● Problem
Copy the records below word for word, keeping every line as it stands.

— start —

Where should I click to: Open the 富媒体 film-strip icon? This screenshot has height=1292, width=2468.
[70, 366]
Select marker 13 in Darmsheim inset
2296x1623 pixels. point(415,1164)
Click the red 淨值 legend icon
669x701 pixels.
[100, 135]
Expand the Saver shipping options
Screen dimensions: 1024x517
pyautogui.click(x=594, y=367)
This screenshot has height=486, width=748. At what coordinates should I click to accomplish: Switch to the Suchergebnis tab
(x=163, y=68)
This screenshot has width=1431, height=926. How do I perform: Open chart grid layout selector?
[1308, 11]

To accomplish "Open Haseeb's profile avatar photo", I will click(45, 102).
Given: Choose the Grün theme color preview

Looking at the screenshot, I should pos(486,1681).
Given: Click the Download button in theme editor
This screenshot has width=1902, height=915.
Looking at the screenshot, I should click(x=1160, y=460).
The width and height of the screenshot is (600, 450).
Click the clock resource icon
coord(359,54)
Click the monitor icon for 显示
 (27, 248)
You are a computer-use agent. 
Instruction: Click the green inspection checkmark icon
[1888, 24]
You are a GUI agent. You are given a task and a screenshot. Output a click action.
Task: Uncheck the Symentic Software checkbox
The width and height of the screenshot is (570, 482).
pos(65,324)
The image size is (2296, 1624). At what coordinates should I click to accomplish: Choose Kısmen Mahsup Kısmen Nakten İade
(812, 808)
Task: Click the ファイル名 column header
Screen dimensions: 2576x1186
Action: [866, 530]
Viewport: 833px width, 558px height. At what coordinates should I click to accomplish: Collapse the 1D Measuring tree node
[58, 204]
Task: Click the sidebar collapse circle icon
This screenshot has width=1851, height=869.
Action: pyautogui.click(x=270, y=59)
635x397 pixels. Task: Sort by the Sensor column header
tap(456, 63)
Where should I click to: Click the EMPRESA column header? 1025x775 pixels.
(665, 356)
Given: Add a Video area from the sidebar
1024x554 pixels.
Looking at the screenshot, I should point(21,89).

— end —

● Answer to this task
Where should I click to: Open the 富媒体 film-strip icon? This screenshot has height=1292, width=2468.
[70, 366]
Select marker 13 in Darmsheim inset
2296x1623 pixels. point(415,1164)
Click the red 淨值 legend icon
669x701 pixels.
[100, 135]
Expand the Saver shipping options
Screen dimensions: 1024x517
pyautogui.click(x=594, y=367)
This screenshot has height=486, width=748. At what coordinates should I click to accomplish: Switch to the Suchergebnis tab
(x=163, y=68)
This screenshot has width=1431, height=926. How do I perform: Open chart grid layout selector?
[1308, 11]

To accomplish "Open Haseeb's profile avatar photo", I will click(45, 102).
Given: Choose the Grün theme color preview

Looking at the screenshot, I should pos(486,1681).
Given: Click the Download button in theme editor
This screenshot has width=1902, height=915.
Looking at the screenshot, I should click(x=1160, y=460).
The width and height of the screenshot is (600, 450).
Click the clock resource icon
coord(359,54)
Click the monitor icon for 显示
 (27, 248)
You are a computer-use agent. 
Instruction: Click the green inspection checkmark icon
[1888, 24]
You are a GUI agent. You are given a task and a screenshot. Output a click action.
Task: Uncheck the Symentic Software checkbox
The width and height of the screenshot is (570, 482).
pos(65,324)
The image size is (2296, 1624). At what coordinates should I click to accomplish: Choose Kısmen Mahsup Kısmen Nakten İade
(812, 808)
Task: Click the ファイル名 column header
Screen dimensions: 2576x1186
Action: [866, 530]
Viewport: 833px width, 558px height. At what coordinates should I click to accomplish: Collapse the 1D Measuring tree node
[58, 204]
Task: Click the sidebar collapse circle icon
This screenshot has width=1851, height=869.
Action: pyautogui.click(x=270, y=59)
635x397 pixels. Task: Sort by the Sensor column header
tap(456, 63)
Where should I click to: Click the EMPRESA column header? 1025x775 pixels.
(665, 356)
Given: Add a Video area from the sidebar
1024x554 pixels.
Looking at the screenshot, I should point(21,89).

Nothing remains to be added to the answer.